### Required work
Put the lines of these items into a Markdown table with the columns "No." and "Text": the row number goes under "No." and the line under "Text". Skip blank lines and leave the pictures out.

——

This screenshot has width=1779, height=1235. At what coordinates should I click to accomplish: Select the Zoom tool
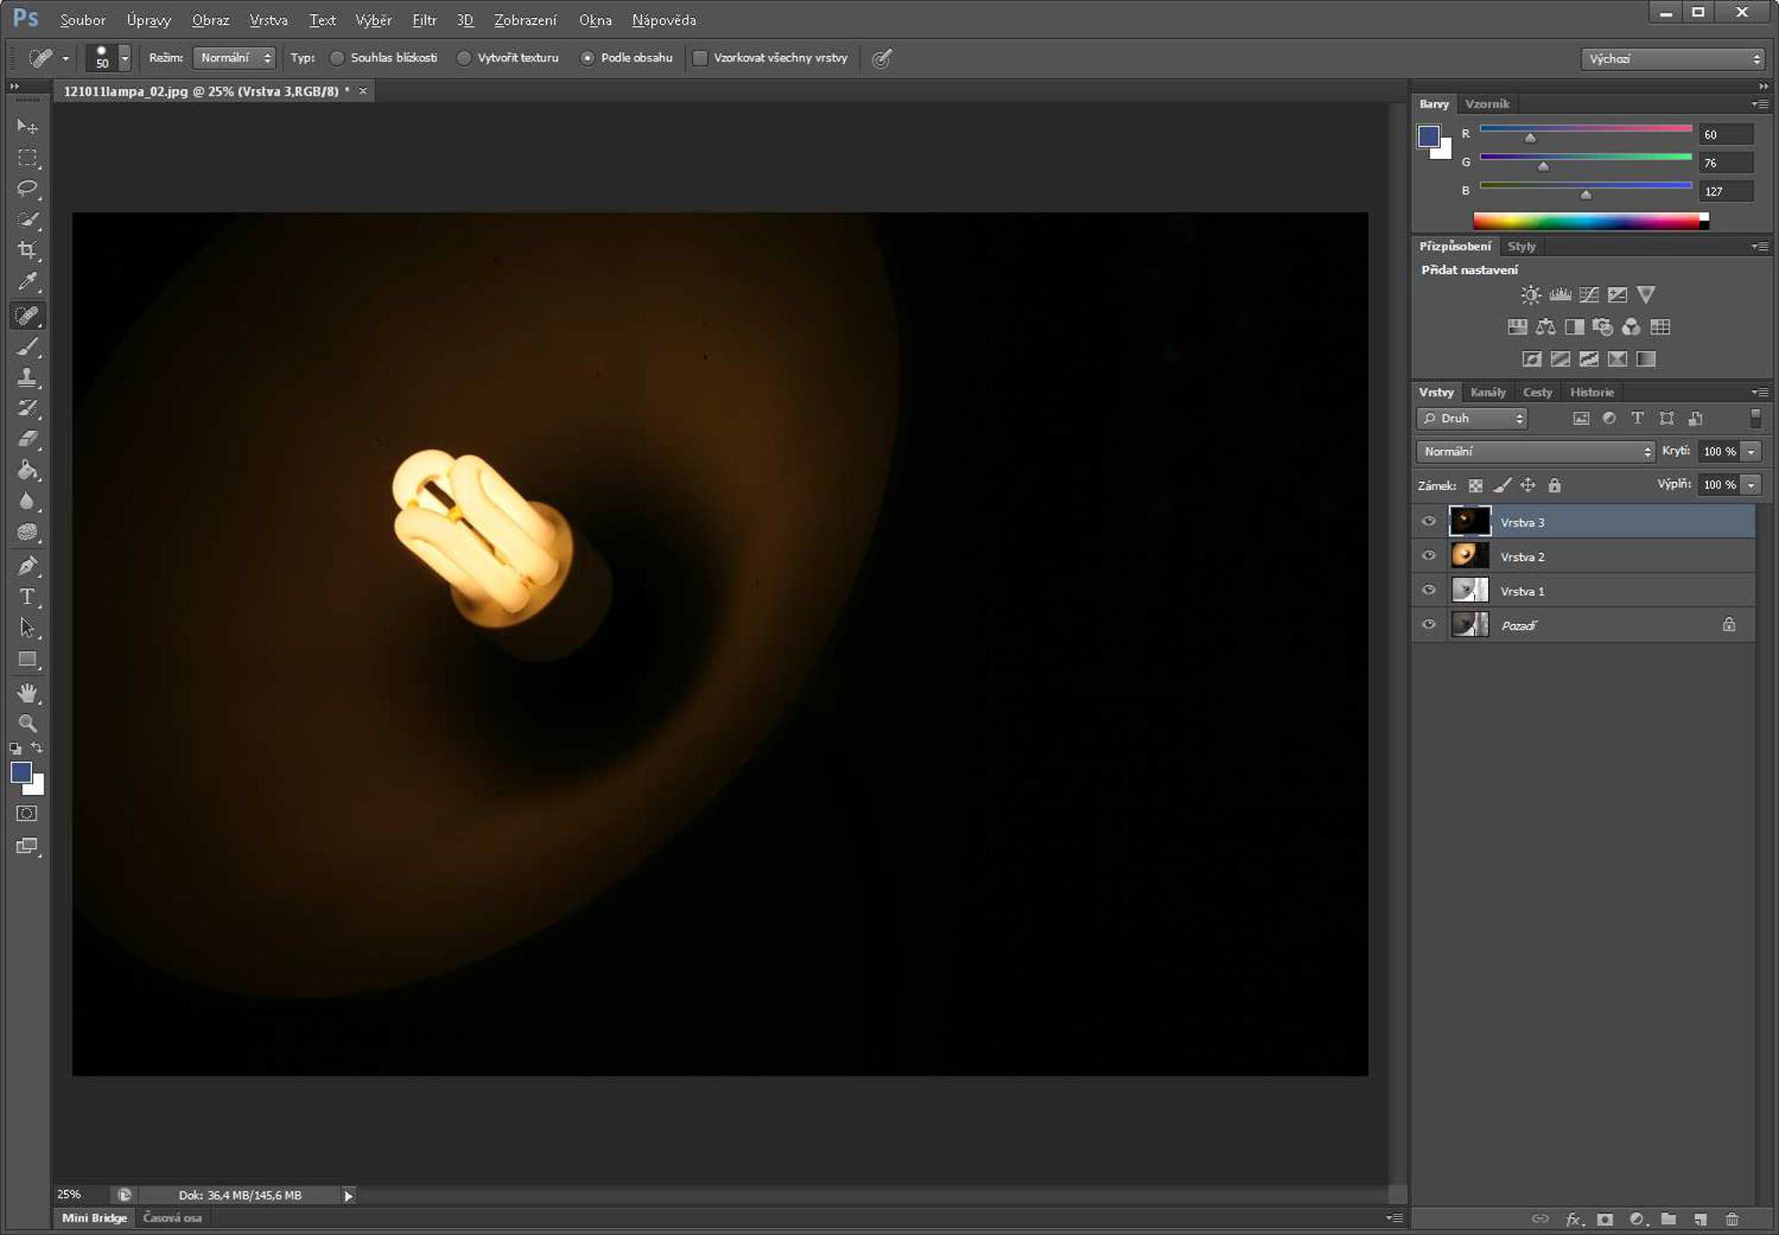point(27,723)
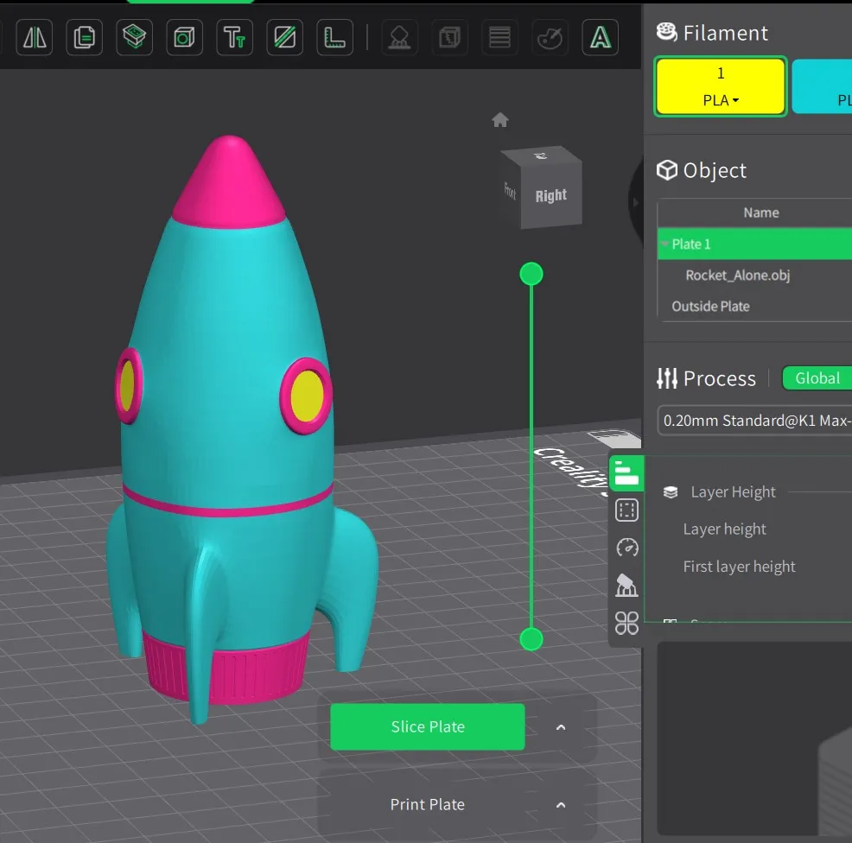This screenshot has width=852, height=843.
Task: Click the top handle of layer slider
Action: (531, 275)
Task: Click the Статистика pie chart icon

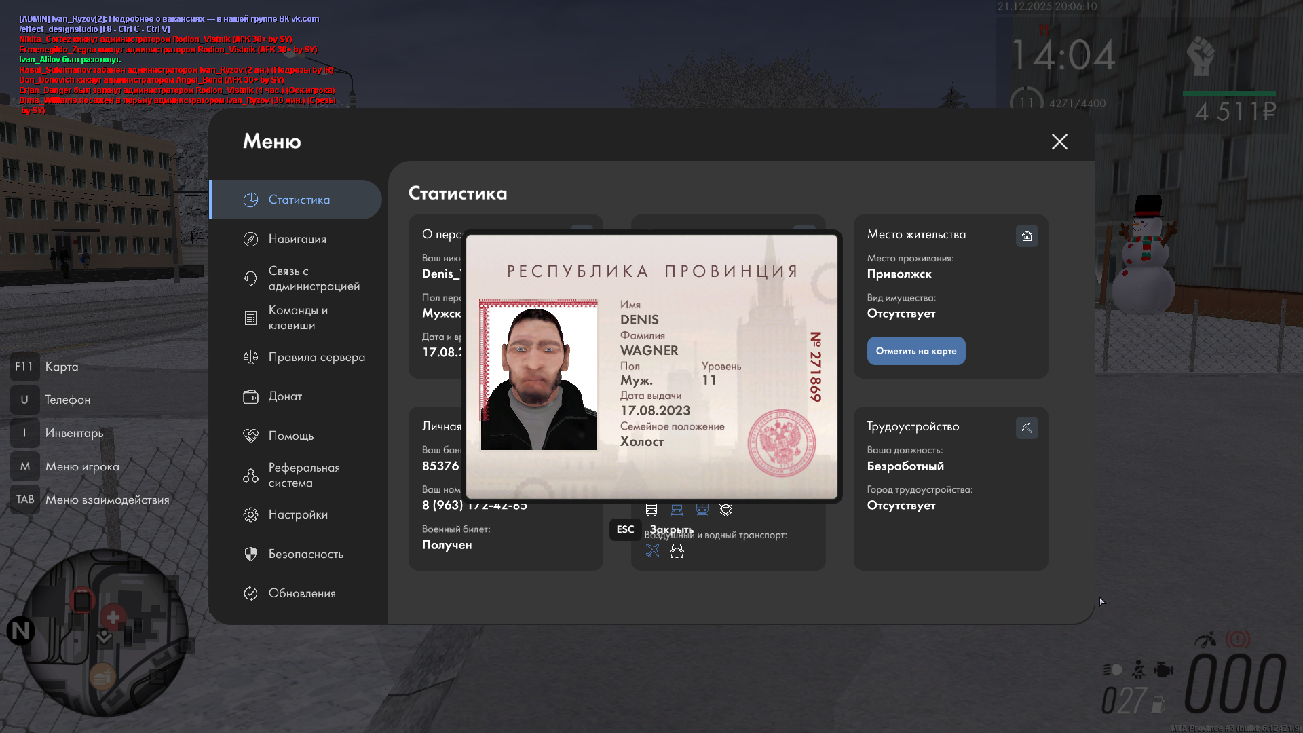Action: (250, 200)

——

### Answer to the task
| No. | Text |
|---|---|
| 1 | This screenshot has width=1779, height=1235. At what coordinates should I click to accomplish: Select the Zoom tool |
| 2 | point(27,723) |
| 3 | This screenshot has width=852, height=843. |
| 4 | Task: Click the top handle of layer slider |
| 5 | Action: (531, 275) |
| 6 | Task: Click the Статистика pie chart icon |
| 7 | Action: (250, 200) |